_ABOUT THIS EXERCISE:_
Somewhere below are a line with "Screen dimensions: 990x702" and a later line with "Task: Select the 0 Days timeline marker". Output exactly those lines and all lines between them.

_INFORMATION SUPPLIED:_
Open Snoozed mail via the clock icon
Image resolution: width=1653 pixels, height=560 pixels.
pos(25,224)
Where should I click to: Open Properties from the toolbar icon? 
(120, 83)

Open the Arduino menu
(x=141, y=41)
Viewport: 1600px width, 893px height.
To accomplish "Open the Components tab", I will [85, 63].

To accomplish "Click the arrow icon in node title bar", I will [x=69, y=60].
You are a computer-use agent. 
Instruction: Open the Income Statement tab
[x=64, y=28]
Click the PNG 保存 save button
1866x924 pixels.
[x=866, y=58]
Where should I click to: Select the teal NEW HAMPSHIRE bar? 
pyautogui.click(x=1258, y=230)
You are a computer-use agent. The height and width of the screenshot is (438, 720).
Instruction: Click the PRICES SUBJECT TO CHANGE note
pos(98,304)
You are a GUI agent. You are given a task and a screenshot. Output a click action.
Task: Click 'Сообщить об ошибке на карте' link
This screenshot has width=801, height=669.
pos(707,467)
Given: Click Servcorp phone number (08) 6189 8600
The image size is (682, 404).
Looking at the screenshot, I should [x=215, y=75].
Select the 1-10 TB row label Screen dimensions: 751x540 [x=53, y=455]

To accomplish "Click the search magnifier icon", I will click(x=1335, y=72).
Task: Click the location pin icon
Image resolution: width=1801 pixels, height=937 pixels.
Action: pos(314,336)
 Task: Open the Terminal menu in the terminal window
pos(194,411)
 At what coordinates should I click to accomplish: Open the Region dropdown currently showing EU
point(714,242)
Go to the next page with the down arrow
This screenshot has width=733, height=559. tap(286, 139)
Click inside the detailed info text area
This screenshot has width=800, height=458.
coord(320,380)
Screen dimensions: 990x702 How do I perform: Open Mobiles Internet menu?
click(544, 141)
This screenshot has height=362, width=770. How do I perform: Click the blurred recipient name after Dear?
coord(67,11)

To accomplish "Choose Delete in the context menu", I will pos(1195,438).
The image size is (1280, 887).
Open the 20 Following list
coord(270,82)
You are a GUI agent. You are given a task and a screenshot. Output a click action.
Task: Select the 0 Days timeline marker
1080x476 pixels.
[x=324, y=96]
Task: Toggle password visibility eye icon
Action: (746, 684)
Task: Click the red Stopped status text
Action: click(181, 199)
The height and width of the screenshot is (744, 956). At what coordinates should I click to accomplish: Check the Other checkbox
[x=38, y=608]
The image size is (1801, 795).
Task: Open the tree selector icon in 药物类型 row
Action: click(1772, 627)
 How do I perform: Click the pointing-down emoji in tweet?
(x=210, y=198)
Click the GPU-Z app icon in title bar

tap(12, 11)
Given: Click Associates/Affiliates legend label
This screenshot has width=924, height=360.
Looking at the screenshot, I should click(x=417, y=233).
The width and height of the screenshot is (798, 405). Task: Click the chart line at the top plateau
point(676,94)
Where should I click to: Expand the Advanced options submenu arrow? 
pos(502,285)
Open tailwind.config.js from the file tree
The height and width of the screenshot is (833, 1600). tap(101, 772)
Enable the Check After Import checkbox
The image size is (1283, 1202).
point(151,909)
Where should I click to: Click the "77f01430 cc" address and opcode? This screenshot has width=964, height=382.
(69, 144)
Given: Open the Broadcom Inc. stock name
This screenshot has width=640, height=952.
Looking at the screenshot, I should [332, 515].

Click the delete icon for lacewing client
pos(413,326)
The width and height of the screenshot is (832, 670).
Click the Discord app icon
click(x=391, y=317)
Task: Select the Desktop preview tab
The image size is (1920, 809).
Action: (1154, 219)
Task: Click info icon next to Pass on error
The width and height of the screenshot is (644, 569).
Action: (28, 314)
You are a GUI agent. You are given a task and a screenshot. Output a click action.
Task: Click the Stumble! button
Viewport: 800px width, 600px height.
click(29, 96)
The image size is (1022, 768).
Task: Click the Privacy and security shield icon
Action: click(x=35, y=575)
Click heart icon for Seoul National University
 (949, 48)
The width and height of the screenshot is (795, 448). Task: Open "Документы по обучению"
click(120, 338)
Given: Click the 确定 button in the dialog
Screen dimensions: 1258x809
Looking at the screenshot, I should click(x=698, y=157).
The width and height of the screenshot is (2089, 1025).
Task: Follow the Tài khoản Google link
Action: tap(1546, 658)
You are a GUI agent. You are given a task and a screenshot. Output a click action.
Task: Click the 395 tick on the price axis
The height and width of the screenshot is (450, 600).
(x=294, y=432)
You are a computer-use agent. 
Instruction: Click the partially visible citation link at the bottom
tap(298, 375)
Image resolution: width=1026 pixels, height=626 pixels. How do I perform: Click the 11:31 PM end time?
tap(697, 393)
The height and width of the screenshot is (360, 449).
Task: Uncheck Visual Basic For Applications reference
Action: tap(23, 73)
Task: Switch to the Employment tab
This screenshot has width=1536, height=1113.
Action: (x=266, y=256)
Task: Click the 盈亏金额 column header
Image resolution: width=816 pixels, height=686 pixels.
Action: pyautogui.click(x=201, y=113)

_ANSWER BELOW:_
Screen dimensions: 990x702 How do I perform: Open Mobiles Internet menu?
click(544, 141)
This screenshot has height=362, width=770. How do I perform: Click the blurred recipient name after Dear?
coord(67,11)

To accomplish "Choose Delete in the context menu", I will pos(1195,438).
The image size is (1280, 887).
Open the 20 Following list
coord(270,82)
You are a GUI agent. You are given a task and a screenshot. Output a click action.
Task: Select the 0 Days timeline marker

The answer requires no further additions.